Better Mendacities: Modernism, Translation, and
Love
A five-part study of twentieth-century experiments with translation, including
works by authors such as Ezra Pound, Louis Zukofsky, James Joyce, Paul Celan, Vladimir
Nabokov, Georges Perec, Jack Spicer, and Ron Silliman. From the proposal:
One of the most vital of the utopian promises suggested by
modernity is the protean concept of translation, the effectiveness of which process stands
as reassurance against alienation from our past and one another. Like modernity's other
promises, this one is most rigorously critiqued by the aesthetic experiments of modernism.
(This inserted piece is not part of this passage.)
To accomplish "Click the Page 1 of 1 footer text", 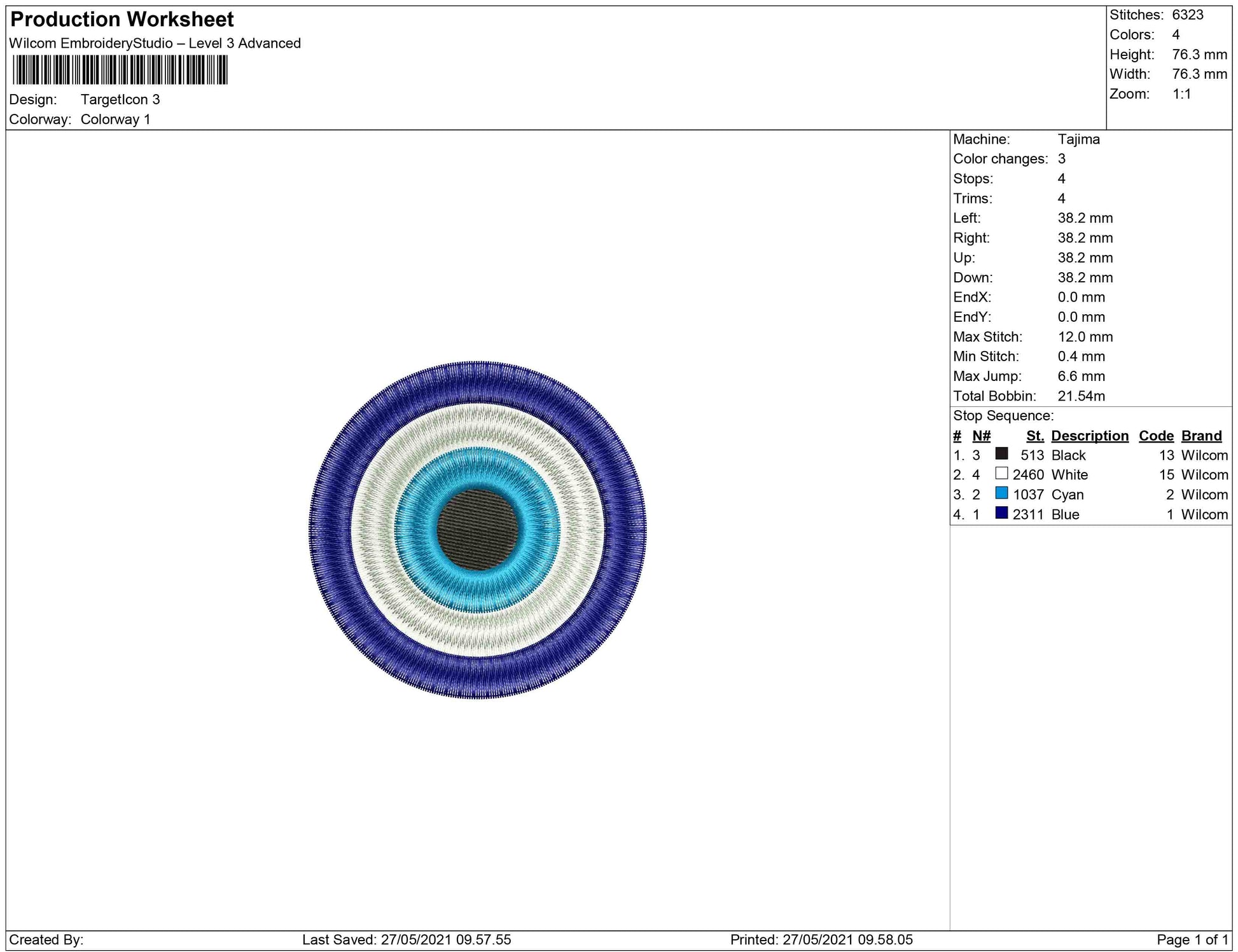I will (1192, 939).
Avant-garde poets and writers of the past century have explored the assumptions underlying
acts of translation and understandings of language itself. Modernism's acceptance of
translation as a continuous regeneration, cautiously seconded by postmodernism in its even
more desperate struggle against imperious monoglotism, represents an argument for
diversity and plurality of thought. In essence, this acceptance is part of an aesthetic
recognition of otherness, and so a gesture of love.
Burning City
Jed Rasula and I are co-editing an anthology on modernist reports of the city experience.
(More details to come.)
Apmonia
Begun in 2000, Apmonia is the Samuel Beckett section of The Modern Word. Allen Ruch and I
are gradually constructing what we hope will be the most thorough and user-friendly web
resource on Beckett. Apmonia offers an archive of information, opinion, and references
related to Beckett texts, biography, theatrical productions, films, criticism, and events.